Et voilà, j’ai la chanson d’Aznavour dans la tête ! Elle ne va pas me quitter du voyage. C’est toujours la même chose : il suffit que j’entende une chanson pour qu’elle vienne se loger dans ma boîte crânienne et y tourner en boucle pour le restant de la journée. Souvent c’est celle du matin, quand j’allume la radio. Alors, quand c’est Aznavour, c’est pas grave, mais quand c’est Christophe Maé, il y a de quoi réellement devenir « Dingue, dingue, dingue » !
Merde, ça ralentit. Les fameux embouteillages du 15 août, la période où il ne faut pas prendre la route. Et moi, je suis comme un con sur la route…
« Mes amours, mes emmerdes », cela me convient. Tout de même, je crains que l’obsessionnel refrain n’aggrave un peu plus ma sale humeur. J’aurais dû choisir le train, ça m’aurait évité de penser. J’aurais pu m’endormir, de la musique dans les oreilles, et fuir le cauchemar éveillé dans lequel je patauge depuis des mois. Et cela m’aurait aussi permis d’éviter ces foutues routes surchargées !

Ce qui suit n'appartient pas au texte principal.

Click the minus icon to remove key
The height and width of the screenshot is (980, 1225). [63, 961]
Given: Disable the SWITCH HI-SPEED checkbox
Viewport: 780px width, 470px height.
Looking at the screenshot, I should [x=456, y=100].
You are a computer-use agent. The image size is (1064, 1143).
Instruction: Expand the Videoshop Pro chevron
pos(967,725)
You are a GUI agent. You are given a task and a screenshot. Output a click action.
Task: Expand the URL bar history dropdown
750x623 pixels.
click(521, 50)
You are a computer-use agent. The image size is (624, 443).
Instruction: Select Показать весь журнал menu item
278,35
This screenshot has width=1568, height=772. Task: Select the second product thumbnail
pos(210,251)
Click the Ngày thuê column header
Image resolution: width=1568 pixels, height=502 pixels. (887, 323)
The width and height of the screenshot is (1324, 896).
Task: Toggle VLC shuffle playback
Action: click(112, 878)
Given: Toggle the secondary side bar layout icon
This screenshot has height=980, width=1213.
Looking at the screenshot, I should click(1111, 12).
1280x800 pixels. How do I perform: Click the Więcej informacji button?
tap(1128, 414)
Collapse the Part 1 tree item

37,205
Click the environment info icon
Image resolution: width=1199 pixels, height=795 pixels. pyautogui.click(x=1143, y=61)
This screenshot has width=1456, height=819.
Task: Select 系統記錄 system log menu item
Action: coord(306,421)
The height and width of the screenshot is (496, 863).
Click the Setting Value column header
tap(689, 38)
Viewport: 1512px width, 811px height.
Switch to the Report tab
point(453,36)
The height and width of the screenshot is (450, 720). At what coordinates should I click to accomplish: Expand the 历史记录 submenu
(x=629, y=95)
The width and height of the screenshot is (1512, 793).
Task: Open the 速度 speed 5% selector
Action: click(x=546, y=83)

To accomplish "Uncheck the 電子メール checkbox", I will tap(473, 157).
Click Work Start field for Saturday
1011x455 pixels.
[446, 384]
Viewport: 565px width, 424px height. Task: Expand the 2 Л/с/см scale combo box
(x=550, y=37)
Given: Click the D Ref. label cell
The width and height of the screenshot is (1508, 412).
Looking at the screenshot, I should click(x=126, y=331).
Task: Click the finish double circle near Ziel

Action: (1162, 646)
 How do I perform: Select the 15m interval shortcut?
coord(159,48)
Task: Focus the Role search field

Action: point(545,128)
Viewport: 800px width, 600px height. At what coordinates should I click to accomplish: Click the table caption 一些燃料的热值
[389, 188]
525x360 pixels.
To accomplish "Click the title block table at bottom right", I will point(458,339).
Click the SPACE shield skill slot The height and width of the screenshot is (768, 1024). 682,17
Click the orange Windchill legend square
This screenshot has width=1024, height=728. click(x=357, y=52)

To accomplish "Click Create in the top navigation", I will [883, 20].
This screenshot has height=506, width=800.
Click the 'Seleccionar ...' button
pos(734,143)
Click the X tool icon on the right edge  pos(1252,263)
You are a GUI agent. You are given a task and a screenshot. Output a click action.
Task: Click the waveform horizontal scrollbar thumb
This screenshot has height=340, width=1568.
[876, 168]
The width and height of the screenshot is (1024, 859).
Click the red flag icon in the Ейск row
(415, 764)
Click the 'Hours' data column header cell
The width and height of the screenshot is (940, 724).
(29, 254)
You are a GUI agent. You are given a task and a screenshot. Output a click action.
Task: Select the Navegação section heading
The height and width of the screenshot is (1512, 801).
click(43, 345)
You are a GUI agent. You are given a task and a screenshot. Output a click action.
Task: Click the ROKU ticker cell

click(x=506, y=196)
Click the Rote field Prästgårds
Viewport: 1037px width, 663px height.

Je viens de passer Rennes. Il faudrait que je m’arrête pour acheter une bouteille d’eau, la chaleur du mois d’août est étouffante dans les terres. Il faudrait aussi que je m’arrête pour déjeuner, mon ventre grogne depuis un quart d’heure. Le pire, c’est que je vais devoir me forcer vu que je n’ai plus d’appétit depuis des mois.
Rien à l’horizon. J’ai dû passer les aires de repos sans les voir. Mais bon, un village-étape ferait l’affaire. Rectification : un village-étape serait idéal. Pas envie de partager le pique-nique et la joie estivale des vacanciers en route pour le Sud et les plages surpeuplées. Je n’ai jamais aimé cette période de départs forcés, ces milliers de kilomètres de bouchons, les villes désertées. Je n’ai jamais pris plaisir à patauger dans une mer aussi remplie qu’un bus aux heures de pointe. Jamais pris plaisir à partager l’air béat de ces hommes et de ces femmes aux physiques déprimants criant après des progénitures bedonnantes. Et pour conclure mes miscellanées misanthropes, je confesse sans honte un désintérêt total pour les jeux de plages, les ballons de foot pleins de sable mouillé qui atterrissent sur les serviettes et les effluves de crème solaire masquant à peine les relents corporels.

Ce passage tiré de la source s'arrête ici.